El capítulo acerca de la censura se llama “Las siete bofetadas”. Eunsuk es una joven editora que está encargada de llevar los manuscritos a la “Oficina de Censura” y buscarlos cuando ya están intervenidos. Tiene la mejilla destrozada porque recibió siete bofetadas al negarse a delatar a un traductor perseguido por el régimen. Las galeradas suelen regresar con algunos párrafos tachados con tinta negra. Pero esta vez es distinto: más de la mitad de las líneas de las primeras páginas están tachadas; en las páginas que siguen, tacharon la mayoría del texto; sobre el final, como si tachar hubiera sido poco, la tinta negra fue pasada a rodillo sobre la página entera. Supo que, dadas las condiciones, esa antología de teatro no podría publicarse. El día que se reúne con Seo, el autor del libro, se siente apesadumbrada. Ella no hizo los cortes pero tiene que informárselos. El dramaturgo pasa las páginas, sabe que las tachaduras no sólo invalidan la salida del libro sino que cuando la obra sea representada tendrá que respetarlas o la prohibirán. Ella se disculpa, está a punto de llorar; él le dice que no se ponga así y que no tiene por qué disculparse, ella no es responsable. Un tiempo después, reciben en la editorial la invitación para el estreno de la obra y se preguntan cómo habrá hecho Seo para burlar la censura. La publicación del libro, que iba a coincidir con el estreno, se había frustrado por los cortes y no entendían de qué modo ese texto amputado podía ser representado. Eunuk va a la función con su jefe. En la sala hay policías. Ella no se atreve a pensar qué podría pasar, teme que Seo será detenido no bien los actores pronuncien las palabras prohibidas. Sin embargo, el artista redobla la apuesta: cada personaje a su tiempo, cuando le toca decir un parlamento prohibido, mueve los labios como si lo estuviera diciendo pero sin emitir sonido. Eunuk puede leer esos labios de inmediato, porque conoce el manuscrito de memoria: “No pude celebrar tus funerales cuando te fuiste y ahora mi vida es un funeral”.
La platea pasa por un primer momento de perplejidad y luego se concentra en tratar de leer los labios de los actores. Sobre el escenario, una mujer mueve los suyos lanzando gritos ahogados. Un hombre agita los brazos en el aire y también aúlla en silencio: “Las flores primaverales, los sauces, las gotas de lluvia y los copos de nieve se convirtieron en templos”. Un grupo de actores en cuatro patas siguen a un niño que entra en escena con una calavera abrazada al pecho. Todos lanzan quejidos: “Sin limpiarse las lágrimas que le caen como pus caliente, Eunuk abre mucho los ojos. Observa con fijeza la cara del niño que mueve los labios en silencio”.

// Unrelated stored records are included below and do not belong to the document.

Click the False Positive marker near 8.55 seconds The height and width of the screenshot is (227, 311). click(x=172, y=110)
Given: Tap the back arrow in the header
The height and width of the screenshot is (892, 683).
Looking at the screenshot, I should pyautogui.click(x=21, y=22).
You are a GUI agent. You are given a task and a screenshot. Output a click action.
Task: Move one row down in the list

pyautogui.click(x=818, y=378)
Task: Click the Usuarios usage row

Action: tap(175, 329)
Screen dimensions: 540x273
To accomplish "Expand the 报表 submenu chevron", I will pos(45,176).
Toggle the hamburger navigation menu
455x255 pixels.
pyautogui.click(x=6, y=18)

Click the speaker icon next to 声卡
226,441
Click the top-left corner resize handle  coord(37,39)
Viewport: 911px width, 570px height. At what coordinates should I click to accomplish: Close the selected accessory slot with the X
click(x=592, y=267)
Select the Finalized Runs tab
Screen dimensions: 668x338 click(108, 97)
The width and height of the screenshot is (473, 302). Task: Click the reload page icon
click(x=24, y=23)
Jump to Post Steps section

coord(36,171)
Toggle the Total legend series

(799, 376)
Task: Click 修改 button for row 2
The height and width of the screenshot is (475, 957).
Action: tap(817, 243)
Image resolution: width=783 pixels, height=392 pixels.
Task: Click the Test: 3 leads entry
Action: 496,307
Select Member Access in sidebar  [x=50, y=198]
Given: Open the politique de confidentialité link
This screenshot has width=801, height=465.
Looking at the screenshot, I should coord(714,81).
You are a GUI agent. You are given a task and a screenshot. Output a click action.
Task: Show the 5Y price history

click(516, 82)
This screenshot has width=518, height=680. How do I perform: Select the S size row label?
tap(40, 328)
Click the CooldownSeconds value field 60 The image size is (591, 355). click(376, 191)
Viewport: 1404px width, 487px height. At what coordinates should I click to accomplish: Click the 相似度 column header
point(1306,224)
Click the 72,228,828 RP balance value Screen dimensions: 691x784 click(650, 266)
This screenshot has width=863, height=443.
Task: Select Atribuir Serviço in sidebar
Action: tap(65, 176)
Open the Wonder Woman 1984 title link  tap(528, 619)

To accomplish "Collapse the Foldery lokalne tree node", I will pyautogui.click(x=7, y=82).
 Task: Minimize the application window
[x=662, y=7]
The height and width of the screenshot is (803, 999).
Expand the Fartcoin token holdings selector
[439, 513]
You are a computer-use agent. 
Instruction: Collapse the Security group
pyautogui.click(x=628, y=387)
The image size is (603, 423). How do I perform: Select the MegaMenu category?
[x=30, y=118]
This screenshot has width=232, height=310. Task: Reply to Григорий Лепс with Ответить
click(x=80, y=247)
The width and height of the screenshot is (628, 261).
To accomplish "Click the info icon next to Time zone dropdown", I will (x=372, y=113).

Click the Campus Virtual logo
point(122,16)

La escena silente que describe Han Kang es de una potencia extraordinaria. Y nos invita a encontrar el propio camino para burlar la censura, aquella de la que se jactaban o esta nueva forma que no quieren que llamemos con ese nombre. La respuesta, según Arnaudo, debe ser colectiva. Y entregada de manera distribuida, del mismo modo en que entregan los ataques, sin olvidar que hay herramientas como Internet que sirven tanto para el opresor como para el oprimido.
Sin embargo, creo que aunque es cierto que compartimos herramientas que ellos manejan mejor y con más dinero, también contamos con algunas que el censor no posee. Tal vez, una de las más efectivas sea el arte. El poder del arte y de los artistas no se mide en cuántas entradas se venden para una función de teatro, por eso lo subestiman. Y, hasta ahora, ante la ausencia de otros líderes, parece ser el grito silencioso con el que podremos resistir.